许琴被这帮唯恐天下不乱的同事气乐了,本想补一句“考公你也得先拿个本科”,话到嘴边却卡住了。
因为她意识到一个很扎心的事实:
以陈升的成绩,好像怎么样也是能上一本的。
你说他不务正业吧,以现在的就业环境,考公还真是一个不错的选择,这小子甚至算得上是未雨绸缪、眼光毒辣;
可要说他懂事吧,你个高三学生不好好学习冲击酒吧舞,天天研究这些和学习无关的事是没有上进心的表现,会带坏班风的!
嘿,还真不好批评他!
于是,许琴轻咳两声,正色敛容,换了个话题:
“不说这个,你昨天的语文作业错得也很多,不是你的水平……”
许琴开始列举一些陈升的罪状,显然是想通过这种地毯式轰炸逼他深刻反省。
陈升有点急。
因为许琴这一训不知道又要多久。
而他现在是分秒必争。
于是,他趁许琴说话间隙,提议道:
“老师,我跟您保证,这次月考肯定会进步。”
许琴本来还在细数陈升的罪恶,听到陈升的话,停下打量了他一眼:
“那行,反正丑话我也说在前头了,你要是再退步就得去讲台旁边坐着了,可能还要通知你的家长。”
“好。”
“行,那你回去吧。”
陈升如蒙大赦,转身就想脚底抹油,结果刚走出两步,就被那个发光的头颅给叫住了。
“陈升,你慢着,过来一下。
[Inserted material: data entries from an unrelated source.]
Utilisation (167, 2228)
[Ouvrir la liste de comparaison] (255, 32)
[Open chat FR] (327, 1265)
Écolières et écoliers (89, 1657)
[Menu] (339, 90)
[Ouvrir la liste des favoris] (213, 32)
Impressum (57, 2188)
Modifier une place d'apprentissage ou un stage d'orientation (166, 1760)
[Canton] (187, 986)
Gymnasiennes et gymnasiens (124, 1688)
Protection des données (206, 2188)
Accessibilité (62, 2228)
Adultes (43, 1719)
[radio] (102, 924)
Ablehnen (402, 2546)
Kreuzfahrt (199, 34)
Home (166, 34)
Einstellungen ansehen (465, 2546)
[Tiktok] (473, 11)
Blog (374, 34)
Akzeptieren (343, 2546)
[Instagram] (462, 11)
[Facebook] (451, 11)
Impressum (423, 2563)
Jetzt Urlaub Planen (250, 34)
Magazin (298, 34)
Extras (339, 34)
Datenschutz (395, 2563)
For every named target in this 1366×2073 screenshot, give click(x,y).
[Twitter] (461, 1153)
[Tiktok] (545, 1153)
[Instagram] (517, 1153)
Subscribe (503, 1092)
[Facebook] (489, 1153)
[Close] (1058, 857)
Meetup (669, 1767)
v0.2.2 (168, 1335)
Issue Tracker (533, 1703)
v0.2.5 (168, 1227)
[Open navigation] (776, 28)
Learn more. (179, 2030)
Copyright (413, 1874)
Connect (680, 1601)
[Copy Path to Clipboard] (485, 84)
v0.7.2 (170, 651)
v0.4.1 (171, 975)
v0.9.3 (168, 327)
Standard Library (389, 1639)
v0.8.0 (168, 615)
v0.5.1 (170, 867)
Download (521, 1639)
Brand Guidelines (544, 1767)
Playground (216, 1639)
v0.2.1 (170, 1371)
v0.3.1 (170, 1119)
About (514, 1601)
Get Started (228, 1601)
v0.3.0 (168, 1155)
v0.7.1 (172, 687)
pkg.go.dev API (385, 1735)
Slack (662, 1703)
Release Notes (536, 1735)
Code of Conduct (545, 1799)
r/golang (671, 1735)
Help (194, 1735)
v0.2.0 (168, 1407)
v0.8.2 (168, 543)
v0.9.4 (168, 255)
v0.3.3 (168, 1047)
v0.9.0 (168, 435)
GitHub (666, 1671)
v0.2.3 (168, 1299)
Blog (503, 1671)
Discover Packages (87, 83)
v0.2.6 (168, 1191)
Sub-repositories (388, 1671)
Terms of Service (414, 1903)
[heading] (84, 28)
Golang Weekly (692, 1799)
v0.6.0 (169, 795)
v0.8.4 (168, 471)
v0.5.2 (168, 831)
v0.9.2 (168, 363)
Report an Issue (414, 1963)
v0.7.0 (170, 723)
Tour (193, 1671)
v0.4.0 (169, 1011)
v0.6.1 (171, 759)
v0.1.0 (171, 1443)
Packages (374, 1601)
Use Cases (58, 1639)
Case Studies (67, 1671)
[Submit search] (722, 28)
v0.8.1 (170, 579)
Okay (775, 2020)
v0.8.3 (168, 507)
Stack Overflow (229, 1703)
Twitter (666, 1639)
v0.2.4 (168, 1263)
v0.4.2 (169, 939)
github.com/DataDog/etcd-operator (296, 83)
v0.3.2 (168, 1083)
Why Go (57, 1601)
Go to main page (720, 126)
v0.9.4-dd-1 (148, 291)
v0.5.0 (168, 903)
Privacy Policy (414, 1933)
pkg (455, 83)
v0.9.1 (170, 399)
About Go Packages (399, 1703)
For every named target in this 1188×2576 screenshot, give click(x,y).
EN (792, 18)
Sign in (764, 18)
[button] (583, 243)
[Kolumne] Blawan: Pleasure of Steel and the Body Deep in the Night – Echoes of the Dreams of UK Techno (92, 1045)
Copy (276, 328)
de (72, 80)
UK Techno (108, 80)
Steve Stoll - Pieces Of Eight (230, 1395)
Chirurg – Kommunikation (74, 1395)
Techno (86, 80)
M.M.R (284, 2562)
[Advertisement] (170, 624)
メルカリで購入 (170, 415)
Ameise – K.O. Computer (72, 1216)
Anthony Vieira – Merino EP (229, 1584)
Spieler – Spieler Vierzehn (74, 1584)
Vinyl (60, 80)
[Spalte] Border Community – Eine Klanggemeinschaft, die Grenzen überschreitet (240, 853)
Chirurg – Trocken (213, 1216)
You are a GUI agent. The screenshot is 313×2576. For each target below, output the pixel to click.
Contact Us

”
陈升暗暗叫苦,只能像个被按了暂停键的木偶一样,机械地转头走到单真的办公桌旁。
单真比陈升矮半个头,他起身上前,拍拍他的肩膀:
“我刚刚听许琴老师说你在搞什么行测。我猜你肯定是在网络上听到了一些声音说:‘哎呀现在环境不好,考大学不如考公,宇宙尽头是考公!’”他捏起嗓子学了一句,随后恢复本音,语重心长道,“但实际上呢,考个像样的大学才是更重要的,它能让你的起点比别人高一截,将来不管是考公还是考研,都有更多选择的余地,更别说找工作时的那些隐形门槛,你单老师当年……”
完了。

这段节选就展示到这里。